On Fri, 4 Apr 2025, Richard Sandiford wrote:

> As noted in the previous patch, combine still takes >30% of
> compile time in the original testcase for PR101523.  The problem
> is that try_combine uses linear insn searches for some dataflow
> queries, so in the worst case, an unlimited number of 2->2
> combinations for the same i2 can lead to quadratic behaviour.
> 
> This patch limits distribute_links to a certain number
> of instructions when i2 is unchanged.  As Segher said in the PR trail,
> it would make more conceptual sense to apply the limit unconditionally,
> but I thought it would be better to change as little as possible at
> this development stage.  Logically, in stage 1, the --param should
> be applied directly by distribute_links with no input from callers.
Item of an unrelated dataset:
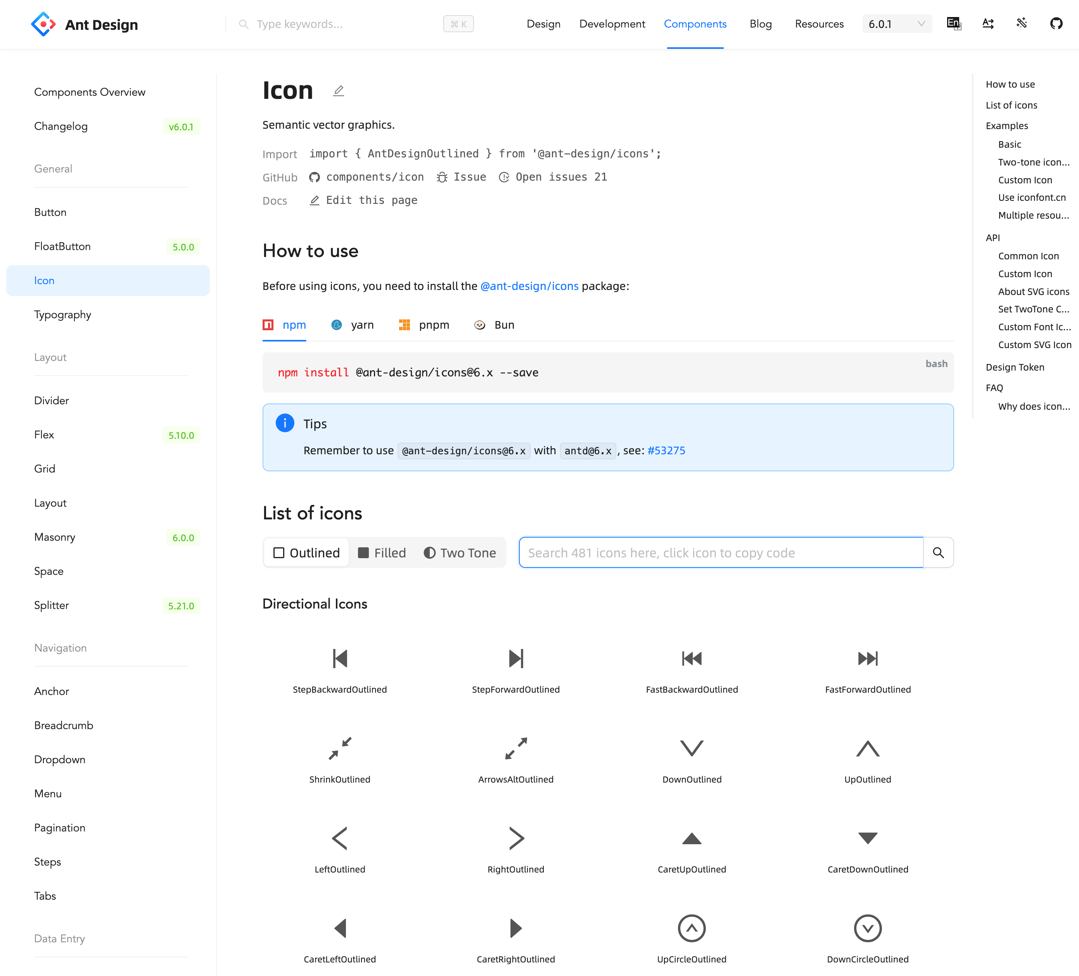
Task: Copy the FastForwardOutlined icon
Action: [867, 658]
I agree with applying this unconditionally, but fine with stage1 for
that as well.

> As I mentioned in:
> 
>   https://gcc.gnu.org/bugzilla/show_bug.cgi?id=116398#c28
> 
> I think it's safe to drop log links even if a use exists.  All
> processing of log links seems to handle the absence of a link
> for a particular register in a conservative way.
> 
> The initial set-up errs on the side of dropping links, since for example
> create_log_links has:
> 
>              /* flow.c claimed:
> 
>                  We don't build a LOG_LINK for hard registers contained
>                  in ASM_OPERANDs.  If these registers get replaced,
>                  we might wind up changing the semantics of the insn,
>                  even if reload can make what appear to be valid
>                  assignments later.  */
>               if (regno < FIRST_PSEUDO_REGISTER
>                   && asm_noperands (PATTERN (use_insn)) >= 0)
>                 continue;
> 
> which excludes combinations by dropping log links, rather than during
> try_combine.  And:
> 
>       /* If this register is being initialized using itself, and the
>          register is uninitialized in this basic block, and there are
>          no LOG_LINKS which set the register, then part of the
>          register is uninitialized.  In that case we can't assume
>          anything about the number of nonzero bits.
> 
>          ??? We could do better if we checked this in
>          reg_{nonzero_bits,num_sign_bit_copies}_for_combine.  Then we
>          could avoid making assumptions about the insn which initially
>          sets the register, while still using the information in other
>          insns.  We would have to be careful to check every insn
>          involved in the combination.  */
> 
>       if (insn
>           && reg_referenced_p (x, PATTERN (insn))
>           && !REGNO_REG_SET_P (DF_LR_IN (BLOCK_FOR_INSN (insn)),
>                                REGNO (x)))
>         {
>           struct insn_link *link;
> 
>           FOR_EACH_LOG_LINK (link, insn)
>             if (dead_or_set_p (link->insn, x))
>               break;
>           if (!link)
>             {
>               rsp->nonzero_bits = GET_MODE_MASK (mode);
>               rsp->sign_bit_copies = 1;
>               return;
>             }
>         }
> 
> treats the lack of a log link as a possible sign of uninitialised data,
> but that would be a missed optimisation rather than a correctness issue.
> 
> One question is what the default --param value should be.  I went with
> Jakub's suggestion of 3000 from:
> 
>   https://gcc.gnu.org/bugzilla/show_bug.cgi?id=116398#c25
> 
> Also, to answer Jakub's question in that comment, I tried bisecting:
> 
>   int limit = atoi (getenv ("BISECT"));
> 
> (so applying the limit for all calls from try_combine) with an
> abort in distribute_links if the limit caused a link to be skipped.
> The minimum BISECT value that allowed an aarch64-linux-gnu bootstrap
> to succeed with --enable-languages=all --enable-checking=yes,rtl,extra
> was 142, so much lower than the parameter value.  I realised too late
> that --enable-checking=release would probably have been a more
> interesting test.
> 
> The previous patch meant that distribute_links itself is now linear
> for a given i2 definition, since each search starts at the previous
> last use, rather than at i2 itself.

Possibly this can be changed.

>  This means that the limit has
> to be applied cumulatively across all searches for the same link.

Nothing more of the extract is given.